→ **PROBLEM REQUIREMENTS**
Take the lines from the line containing "The width and" through the end of the entries and output them exactly, with no pictures and nothing more.

START RECORDS PROVIDED

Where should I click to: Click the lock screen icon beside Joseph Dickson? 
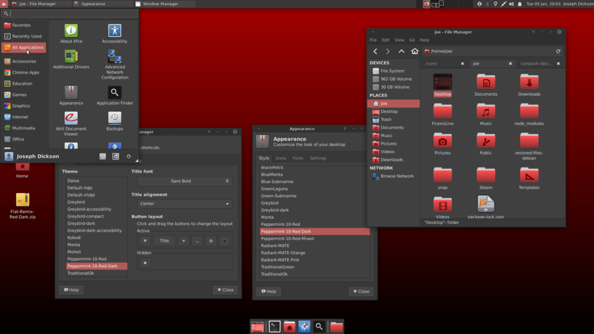click(x=115, y=157)
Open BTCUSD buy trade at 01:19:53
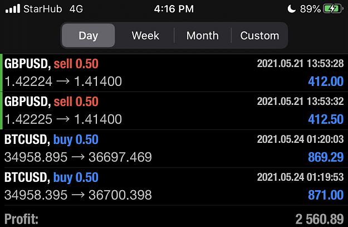Viewport: 348px width, 227px height. coord(174,186)
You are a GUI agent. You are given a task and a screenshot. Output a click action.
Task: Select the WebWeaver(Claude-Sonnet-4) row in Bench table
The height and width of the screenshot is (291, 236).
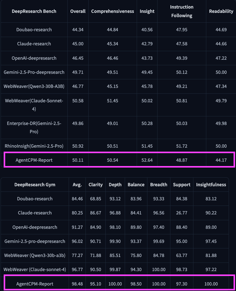[x=34, y=105]
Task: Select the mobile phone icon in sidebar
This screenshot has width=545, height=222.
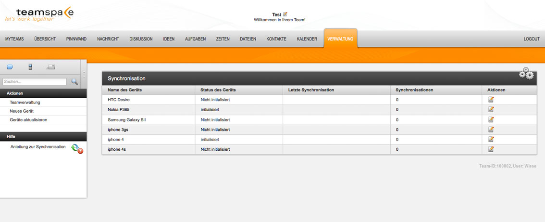Action: pyautogui.click(x=30, y=67)
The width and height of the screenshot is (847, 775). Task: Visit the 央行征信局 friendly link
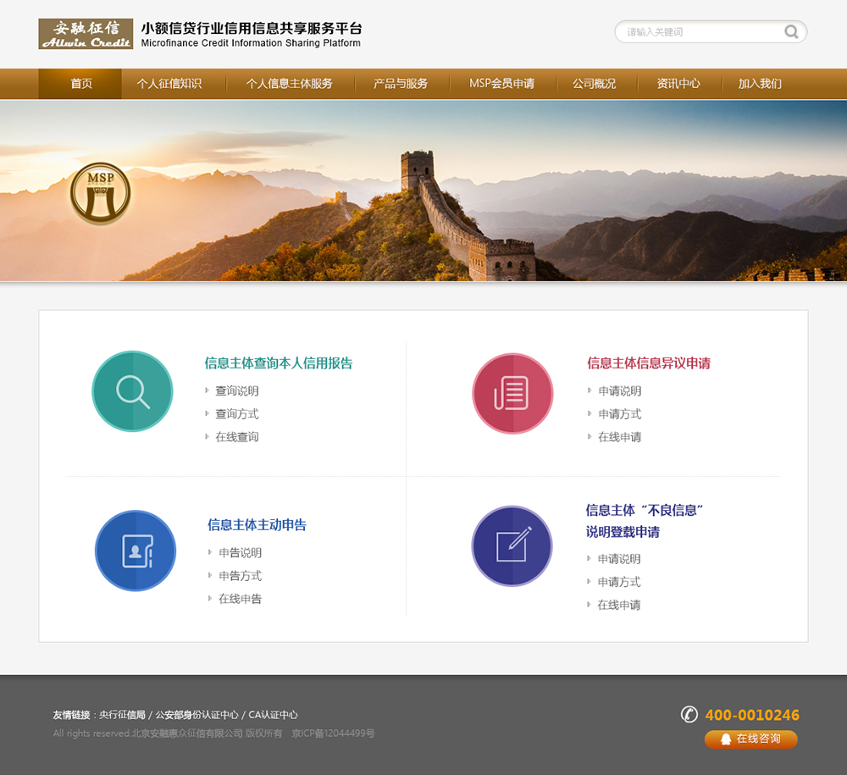(x=122, y=715)
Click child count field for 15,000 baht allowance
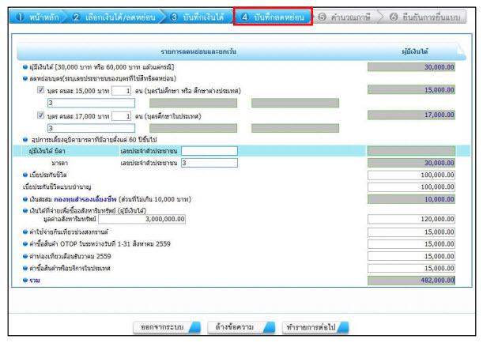 [120, 91]

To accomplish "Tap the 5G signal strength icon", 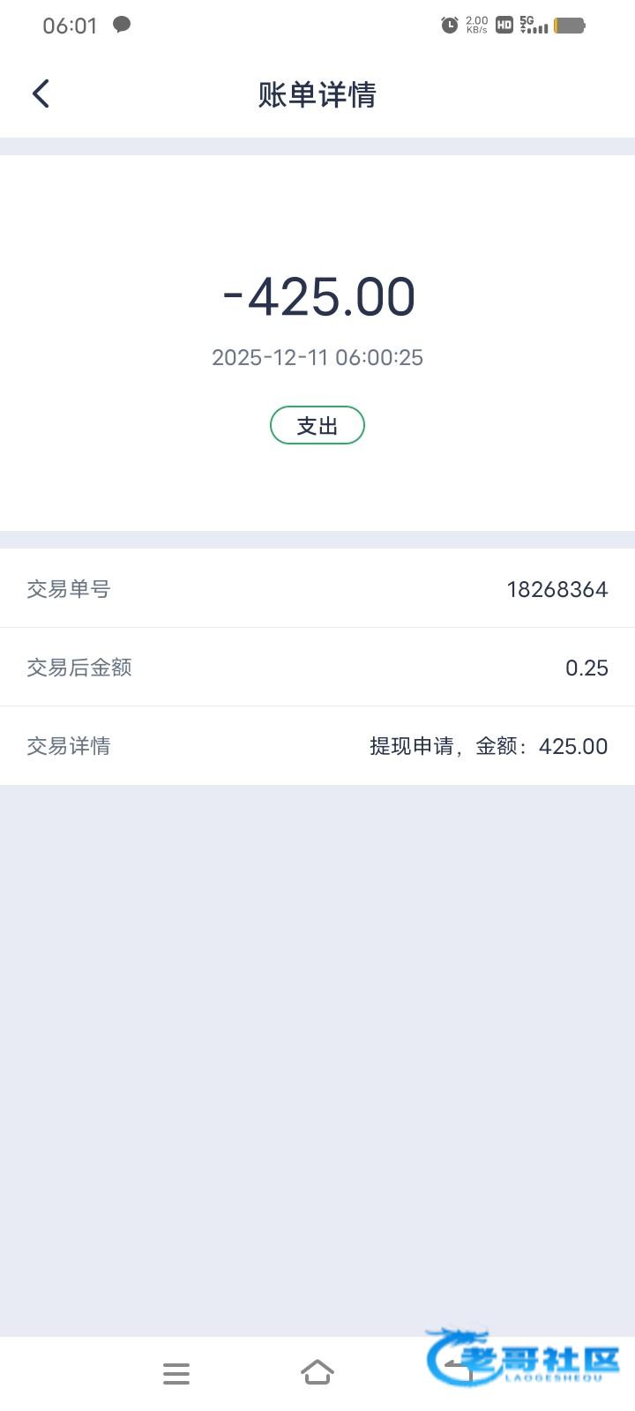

END RECORDS PROVIDED

→ **ANSWER SPACE**
The width and height of the screenshot is (847, 775). Task: Visit the 央行征信局 friendly link
(x=122, y=715)
Click child count field for 15,000 baht allowance
 [120, 91]

To accomplish "Tap the 5G signal strength icon", 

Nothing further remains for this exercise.